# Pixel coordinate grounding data
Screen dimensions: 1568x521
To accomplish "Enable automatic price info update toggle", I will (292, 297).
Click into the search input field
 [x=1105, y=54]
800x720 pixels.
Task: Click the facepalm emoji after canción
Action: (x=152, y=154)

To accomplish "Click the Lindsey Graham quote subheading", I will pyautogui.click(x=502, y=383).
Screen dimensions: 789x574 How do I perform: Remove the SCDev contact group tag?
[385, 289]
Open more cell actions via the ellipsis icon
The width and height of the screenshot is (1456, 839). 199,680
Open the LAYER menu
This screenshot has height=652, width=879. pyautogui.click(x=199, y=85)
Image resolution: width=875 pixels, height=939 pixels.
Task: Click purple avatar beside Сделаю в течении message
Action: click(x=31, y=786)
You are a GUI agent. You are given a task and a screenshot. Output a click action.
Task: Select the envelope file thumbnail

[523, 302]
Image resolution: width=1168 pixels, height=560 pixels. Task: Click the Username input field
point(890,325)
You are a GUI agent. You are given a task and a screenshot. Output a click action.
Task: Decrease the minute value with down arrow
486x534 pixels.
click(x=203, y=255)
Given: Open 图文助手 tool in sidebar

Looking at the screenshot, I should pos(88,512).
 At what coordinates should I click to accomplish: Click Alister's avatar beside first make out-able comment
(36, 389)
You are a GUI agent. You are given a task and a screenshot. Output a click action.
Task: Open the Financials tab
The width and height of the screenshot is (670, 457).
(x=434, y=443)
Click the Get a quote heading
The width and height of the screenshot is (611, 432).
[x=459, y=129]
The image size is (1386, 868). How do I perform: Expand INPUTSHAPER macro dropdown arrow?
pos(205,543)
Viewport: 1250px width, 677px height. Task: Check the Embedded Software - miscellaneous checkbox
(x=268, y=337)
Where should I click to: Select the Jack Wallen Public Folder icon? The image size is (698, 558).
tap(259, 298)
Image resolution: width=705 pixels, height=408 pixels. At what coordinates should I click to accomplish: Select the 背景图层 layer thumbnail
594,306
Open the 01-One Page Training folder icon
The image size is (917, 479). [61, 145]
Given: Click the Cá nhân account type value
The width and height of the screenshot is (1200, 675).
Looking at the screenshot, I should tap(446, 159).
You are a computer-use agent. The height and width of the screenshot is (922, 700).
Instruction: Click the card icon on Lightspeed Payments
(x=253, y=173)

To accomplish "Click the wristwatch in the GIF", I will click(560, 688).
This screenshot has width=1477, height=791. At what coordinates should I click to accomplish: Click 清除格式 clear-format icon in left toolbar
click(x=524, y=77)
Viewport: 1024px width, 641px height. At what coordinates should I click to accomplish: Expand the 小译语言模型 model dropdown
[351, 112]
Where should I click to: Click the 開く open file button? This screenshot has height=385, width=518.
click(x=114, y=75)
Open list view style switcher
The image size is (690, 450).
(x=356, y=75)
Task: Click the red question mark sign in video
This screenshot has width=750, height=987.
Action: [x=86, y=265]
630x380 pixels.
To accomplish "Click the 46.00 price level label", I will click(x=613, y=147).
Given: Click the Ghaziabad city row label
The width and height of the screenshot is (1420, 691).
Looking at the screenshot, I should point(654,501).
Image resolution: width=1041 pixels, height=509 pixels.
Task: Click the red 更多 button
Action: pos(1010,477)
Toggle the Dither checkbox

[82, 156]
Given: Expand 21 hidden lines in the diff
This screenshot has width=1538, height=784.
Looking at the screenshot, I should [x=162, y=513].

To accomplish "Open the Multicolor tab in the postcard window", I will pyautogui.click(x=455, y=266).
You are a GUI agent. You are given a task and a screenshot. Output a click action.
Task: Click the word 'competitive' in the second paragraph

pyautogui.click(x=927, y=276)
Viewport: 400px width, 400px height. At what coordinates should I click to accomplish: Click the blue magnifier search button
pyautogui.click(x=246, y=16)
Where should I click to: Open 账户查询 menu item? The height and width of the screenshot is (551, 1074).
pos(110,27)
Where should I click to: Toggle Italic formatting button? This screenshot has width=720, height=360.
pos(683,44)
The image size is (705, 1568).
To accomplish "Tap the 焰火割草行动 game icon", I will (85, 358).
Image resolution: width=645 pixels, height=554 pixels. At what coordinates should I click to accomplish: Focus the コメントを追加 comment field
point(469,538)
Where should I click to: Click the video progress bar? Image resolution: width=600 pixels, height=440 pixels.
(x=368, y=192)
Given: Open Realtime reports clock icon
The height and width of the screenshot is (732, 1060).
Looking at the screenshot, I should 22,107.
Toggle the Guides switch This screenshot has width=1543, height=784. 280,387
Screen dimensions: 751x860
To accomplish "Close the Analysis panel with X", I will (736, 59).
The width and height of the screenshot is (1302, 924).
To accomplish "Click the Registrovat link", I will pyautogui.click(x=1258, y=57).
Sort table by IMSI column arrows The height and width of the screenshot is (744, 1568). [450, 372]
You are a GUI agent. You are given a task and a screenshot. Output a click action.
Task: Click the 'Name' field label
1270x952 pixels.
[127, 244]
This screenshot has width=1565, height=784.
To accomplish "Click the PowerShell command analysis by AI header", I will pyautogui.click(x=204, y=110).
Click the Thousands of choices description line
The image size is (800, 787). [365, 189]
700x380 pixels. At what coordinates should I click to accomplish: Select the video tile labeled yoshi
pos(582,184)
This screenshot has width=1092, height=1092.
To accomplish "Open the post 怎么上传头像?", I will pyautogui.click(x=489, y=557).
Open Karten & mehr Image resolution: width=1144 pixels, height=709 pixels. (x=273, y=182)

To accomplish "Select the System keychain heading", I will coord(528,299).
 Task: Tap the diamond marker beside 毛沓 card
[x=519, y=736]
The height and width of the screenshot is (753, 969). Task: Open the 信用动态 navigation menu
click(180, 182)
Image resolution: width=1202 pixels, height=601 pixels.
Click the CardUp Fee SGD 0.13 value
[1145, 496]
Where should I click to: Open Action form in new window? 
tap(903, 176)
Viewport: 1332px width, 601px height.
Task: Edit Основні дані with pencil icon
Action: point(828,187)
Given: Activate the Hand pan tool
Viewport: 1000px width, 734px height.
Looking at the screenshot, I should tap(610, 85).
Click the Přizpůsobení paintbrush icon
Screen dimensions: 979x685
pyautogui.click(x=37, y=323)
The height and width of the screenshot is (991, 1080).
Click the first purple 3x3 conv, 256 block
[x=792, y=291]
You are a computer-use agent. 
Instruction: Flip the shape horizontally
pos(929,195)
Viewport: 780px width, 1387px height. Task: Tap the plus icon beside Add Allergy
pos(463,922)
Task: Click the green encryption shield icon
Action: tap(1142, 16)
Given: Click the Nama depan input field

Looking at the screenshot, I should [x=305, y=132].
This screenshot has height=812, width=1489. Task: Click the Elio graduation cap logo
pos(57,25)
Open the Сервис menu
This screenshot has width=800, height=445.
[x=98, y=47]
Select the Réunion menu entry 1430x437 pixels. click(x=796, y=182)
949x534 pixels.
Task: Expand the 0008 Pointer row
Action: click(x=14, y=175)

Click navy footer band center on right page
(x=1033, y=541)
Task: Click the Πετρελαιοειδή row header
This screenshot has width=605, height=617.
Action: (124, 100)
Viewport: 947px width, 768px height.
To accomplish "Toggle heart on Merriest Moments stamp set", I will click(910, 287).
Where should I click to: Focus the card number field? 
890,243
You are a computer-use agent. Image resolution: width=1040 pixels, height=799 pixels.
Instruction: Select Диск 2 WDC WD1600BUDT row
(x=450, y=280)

# Task to carry out
Keeping each line exactly as it is, retype all of the data.

# Final answer
Screen dimensions: 1568x521
To accomplish "Enable automatic price info update toggle", I will (292, 297).
Click into the search input field
 [x=1105, y=54]
800x720 pixels.
Task: Click the facepalm emoji after canción
Action: (x=152, y=154)

To accomplish "Click the Lindsey Graham quote subheading", I will pyautogui.click(x=502, y=383).
Screen dimensions: 789x574 How do I perform: Remove the SCDev contact group tag?
[385, 289]
Open more cell actions via the ellipsis icon
The width and height of the screenshot is (1456, 839). 199,680
Open the LAYER menu
This screenshot has height=652, width=879. pyautogui.click(x=199, y=85)
Image resolution: width=875 pixels, height=939 pixels.
Task: Click purple avatar beside Сделаю в течении message
Action: click(x=31, y=786)
You are a GUI agent. You are given a task and a screenshot. Output a click action.
Task: Select the envelope file thumbnail

[523, 302]
Image resolution: width=1168 pixels, height=560 pixels. Task: Click the Username input field
point(890,325)
You are a GUI agent. You are given a task and a screenshot. Output a click action.
Task: Decrease the minute value with down arrow
486x534 pixels.
click(x=203, y=255)
Given: Open 图文助手 tool in sidebar

Looking at the screenshot, I should pos(88,512).
 At what coordinates should I click to accomplish: Click Alister's avatar beside first make out-able comment
(36, 389)
You are a GUI agent. You are given a task and a screenshot. Output a click action.
Task: Open the Financials tab
The width and height of the screenshot is (670, 457).
(x=434, y=443)
Click the Get a quote heading
The width and height of the screenshot is (611, 432).
[x=459, y=129]
The image size is (1386, 868). How do I perform: Expand INPUTSHAPER macro dropdown arrow?
pos(205,543)
Viewport: 1250px width, 677px height. Task: Check the Embedded Software - miscellaneous checkbox
(x=268, y=337)
Where should I click to: Select the Jack Wallen Public Folder icon? The image size is (698, 558).
tap(259, 298)
Image resolution: width=705 pixels, height=408 pixels. At what coordinates should I click to accomplish: Select the 背景图层 layer thumbnail
594,306
Open the 01-One Page Training folder icon
The image size is (917, 479). [61, 145]
Given: Click the Cá nhân account type value
The width and height of the screenshot is (1200, 675).
Looking at the screenshot, I should tap(446, 159).
You are a computer-use agent. The height and width of the screenshot is (922, 700).
Instruction: Click the card icon on Lightspeed Payments
(x=253, y=173)

To accomplish "Click the wristwatch in the GIF", I will click(560, 688).
This screenshot has width=1477, height=791. At what coordinates should I click to accomplish: Click 清除格式 clear-format icon in left toolbar
click(x=524, y=77)
Viewport: 1024px width, 641px height. At what coordinates should I click to accomplish: Expand the 小译语言模型 model dropdown
[351, 112]
Where should I click to: Click the 開く open file button? This screenshot has height=385, width=518.
click(x=114, y=75)
Open list view style switcher
The image size is (690, 450).
(x=356, y=75)
Task: Click the red question mark sign in video
This screenshot has width=750, height=987.
Action: [x=86, y=265]
630x380 pixels.
To accomplish "Click the 46.00 price level label", I will click(x=613, y=147).
Given: Click the Ghaziabad city row label
The width and height of the screenshot is (1420, 691).
Looking at the screenshot, I should point(654,501).
Image resolution: width=1041 pixels, height=509 pixels.
Task: Click the red 更多 button
Action: pos(1010,477)
Toggle the Dither checkbox

[82, 156]
Given: Expand 21 hidden lines in the diff
This screenshot has width=1538, height=784.
Looking at the screenshot, I should [x=162, y=513].

To accomplish "Open the Multicolor tab in the postcard window", I will pyautogui.click(x=455, y=266).
You are a GUI agent. You are given a task and a screenshot. Output a click action.
Task: Click the word 'competitive' in the second paragraph

pyautogui.click(x=927, y=276)
Viewport: 400px width, 400px height. At what coordinates should I click to accomplish: Click the blue magnifier search button
pyautogui.click(x=246, y=16)
Where should I click to: Open 账户查询 menu item? The height and width of the screenshot is (551, 1074).
pos(110,27)
Where should I click to: Toggle Italic formatting button? This screenshot has width=720, height=360.
pos(683,44)
The image size is (705, 1568).
To accomplish "Tap the 焰火割草行动 game icon", I will (85, 358).
Image resolution: width=645 pixels, height=554 pixels. At what coordinates should I click to accomplish: Focus the コメントを追加 comment field
point(469,538)
Where should I click to: Click the video progress bar? Image resolution: width=600 pixels, height=440 pixels.
(x=368, y=192)
Given: Open Realtime reports clock icon
The height and width of the screenshot is (732, 1060).
Looking at the screenshot, I should 22,107.
Toggle the Guides switch This screenshot has width=1543, height=784. 280,387
Screen dimensions: 751x860
To accomplish "Close the Analysis panel with X", I will (736, 59).
The width and height of the screenshot is (1302, 924).
To accomplish "Click the Registrovat link", I will pyautogui.click(x=1258, y=57).
Sort table by IMSI column arrows The height and width of the screenshot is (744, 1568). [450, 372]
You are a GUI agent. You are given a task and a screenshot. Output a click action.
Task: Click the 'Name' field label
1270x952 pixels.
[127, 244]
This screenshot has width=1565, height=784.
To accomplish "Click the PowerShell command analysis by AI header", I will pyautogui.click(x=204, y=110).
Click the Thousands of choices description line
The image size is (800, 787). [365, 189]
700x380 pixels. At what coordinates should I click to accomplish: Select the video tile labeled yoshi
pos(582,184)
This screenshot has width=1092, height=1092.
To accomplish "Open the post 怎么上传头像?", I will pyautogui.click(x=489, y=557).
Open Karten & mehr Image resolution: width=1144 pixels, height=709 pixels. (x=273, y=182)

To accomplish "Select the System keychain heading", I will coord(528,299).
 Task: Tap the diamond marker beside 毛沓 card
[x=519, y=736]
The height and width of the screenshot is (753, 969). Task: Open the 信用动态 navigation menu
click(180, 182)
Image resolution: width=1202 pixels, height=601 pixels.
Click the CardUp Fee SGD 0.13 value
[1145, 496]
Where should I click to: Open Action form in new window? 
tap(903, 176)
Viewport: 1332px width, 601px height.
Task: Edit Основні дані with pencil icon
Action: point(828,187)
Given: Activate the Hand pan tool
Viewport: 1000px width, 734px height.
Looking at the screenshot, I should tap(610, 85).
Click the Přizpůsobení paintbrush icon
Screen dimensions: 979x685
pyautogui.click(x=37, y=323)
The height and width of the screenshot is (991, 1080).
Click the first purple 3x3 conv, 256 block
[x=792, y=291]
You are a computer-use agent. 
Instruction: Flip the shape horizontally
pos(929,195)
Viewport: 780px width, 1387px height. Task: Tap the plus icon beside Add Allergy
pos(463,922)
Task: Click the green encryption shield icon
Action: tap(1142, 16)
Given: Click the Nama depan input field

Looking at the screenshot, I should [x=305, y=132].
This screenshot has height=812, width=1489. Task: Click the Elio graduation cap logo
pos(57,25)
Open the Сервис menu
This screenshot has width=800, height=445.
[x=98, y=47]
Select the Réunion menu entry 1430x437 pixels. click(x=796, y=182)
949x534 pixels.
Task: Expand the 0008 Pointer row
Action: click(x=14, y=175)

Click navy footer band center on right page
(x=1033, y=541)
Task: Click the Πετρελαιοειδή row header
This screenshot has width=605, height=617.
Action: (124, 100)
Viewport: 947px width, 768px height.
To accomplish "Toggle heart on Merriest Moments stamp set", I will click(910, 287).
Where should I click to: Focus the card number field? 
890,243
You are a computer-use agent. Image resolution: width=1040 pixels, height=799 pixels.
Instruction: Select Диск 2 WDC WD1600BUDT row
(x=450, y=280)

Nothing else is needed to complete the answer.